Tower Kills

(This column was first published in the October 7, 1996 Buffalo News.)

    If you look ahead when you drive south along Route 400 at night, you can see red lights winking high above the ridges. Easily mistaken for low flying aircraft, they are instead lights on the transmission towers for local television stations. We pay little attention to those towers, and neither do some of the birds migrating south through this area -- to their misfortune.

    Early one morning in late September I drove up from South Wales on Warner Hill Road and Center Street to visit those TV towers. It was the beginning of a beautiful early fall day, the broad cloudless sky a bright blue in the rays of the newly risen sun. To the northwest the hills gave way to a broad plain extending off to blue-gray Lake Erie. At its corner downtown Buffalo appeared in miniature.

    I had never realized how high these towers reached. Even though the sky appeared cloudless, each of them disappeared into a thin mist and I could not see the tops of their red and white scaffolding. And no wonder. A sign at Channel 7 recorded the altitude at that point as 1735 feet and the tower height an additional 1076 feet. These TV structures are like 80 story buildings erected atop hills already the equivalent of 100 stories above downtown Buffalo. For comparison, our tallest Buffalo building at 529 feet, Marine Midland Tower, has 40 stories, and the tallest self-supporting structure in the world, Toronto's CN Tower, is the equivalent of about 140 stories.

    The reason for the great height is apparent. It allows these stations to broadcast their straight line television signals to every home in western New York and nearby Canada. But those metal structures and their associated reinforcing cables create problems for nocturnal bird migrants. I was visiting the towers with Arthur Clark, curator of vertebrate zoology for the Buffalo Museum of Science, to record some of the birds that had flown into them.

    Art has kept track of nocturnal avian migrants killed at these towers for 30 years and this year has been one of the best for his records, which he adds, "means one of the worst for the birds." This fall he has picked up well over 300 at the tower bases. Almost certainly at least that many more fell into the deep grass nearby or were carried off by scavengers.

    We had no sooner gotten out of our cars at the first tower when we came upon a pile of perhaps a dozen tiny feathers, all that remained after a great horned owl had breakfasted on the bird's body. As Art gathered the few feathers carefully into an envelope, he identified them as coming from a black-and-white warbler. To me this also identified Art Clark as an ornithological Sherlock Homes.

    We found about 50 more birds at the three towers, including many other warblers and vireos, a few thrushes and sparrows, and a catbird.

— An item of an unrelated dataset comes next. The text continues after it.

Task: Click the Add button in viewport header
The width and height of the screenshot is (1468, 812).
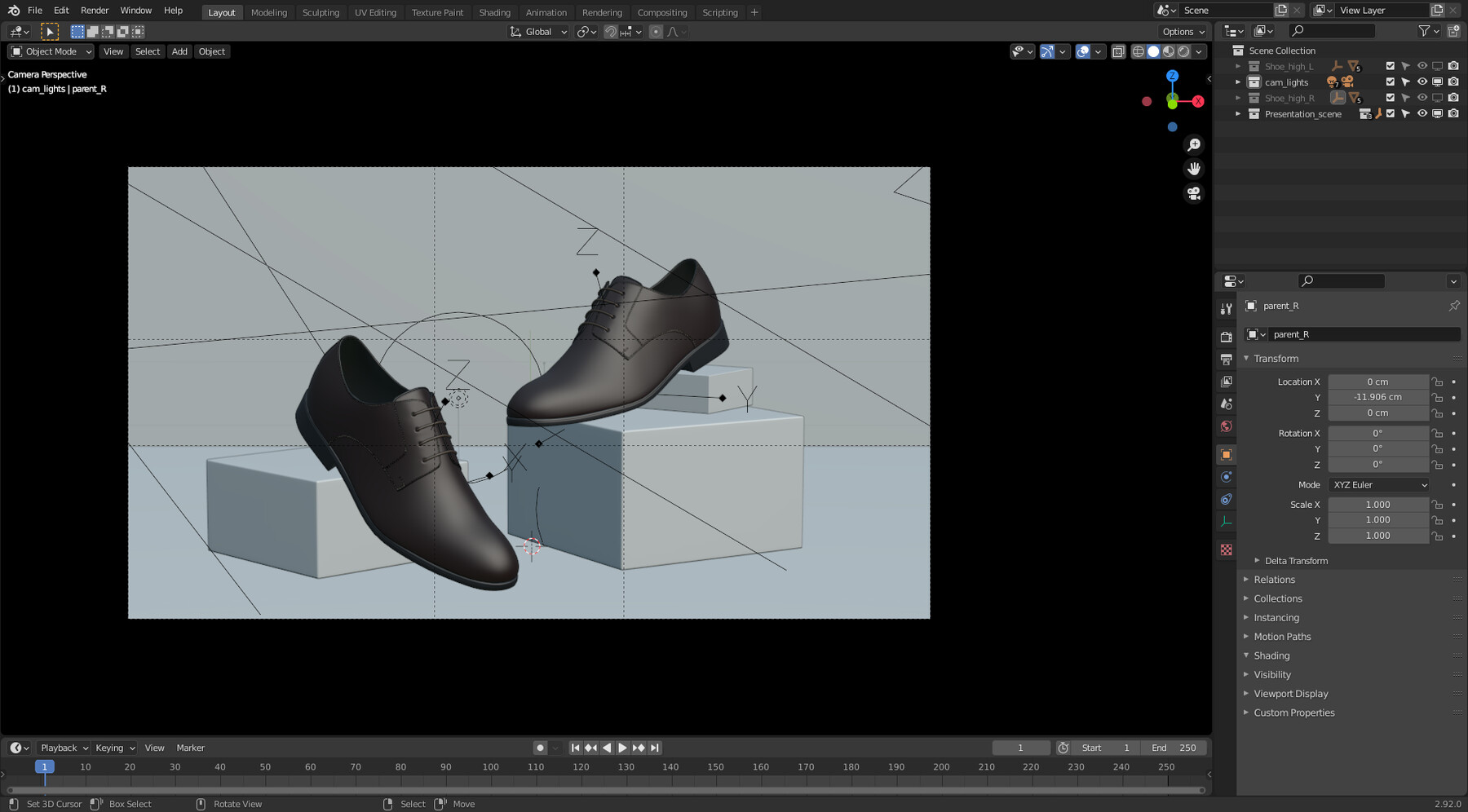Action: click(179, 51)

Almost all of the bodies had been ravaged by local horned owls, for whom these fields serve as autumnal smorgasbords.

    Why do birds hit these towers? This is a difficult question about which Clark is only willing to speculate. Two possible answers: the towers and cables may be struck at random by individual birds in much larger flocks or the required aircraft warning lights may disorient or even attract them. (Perhaps someone should climb up some night to gather first hand evidence. Any volunteers?)

    No one likes to witness the death of birds at these necessary structures, but the birds' demise at least provides this fine scientist with evidence about nighttime migration patterns.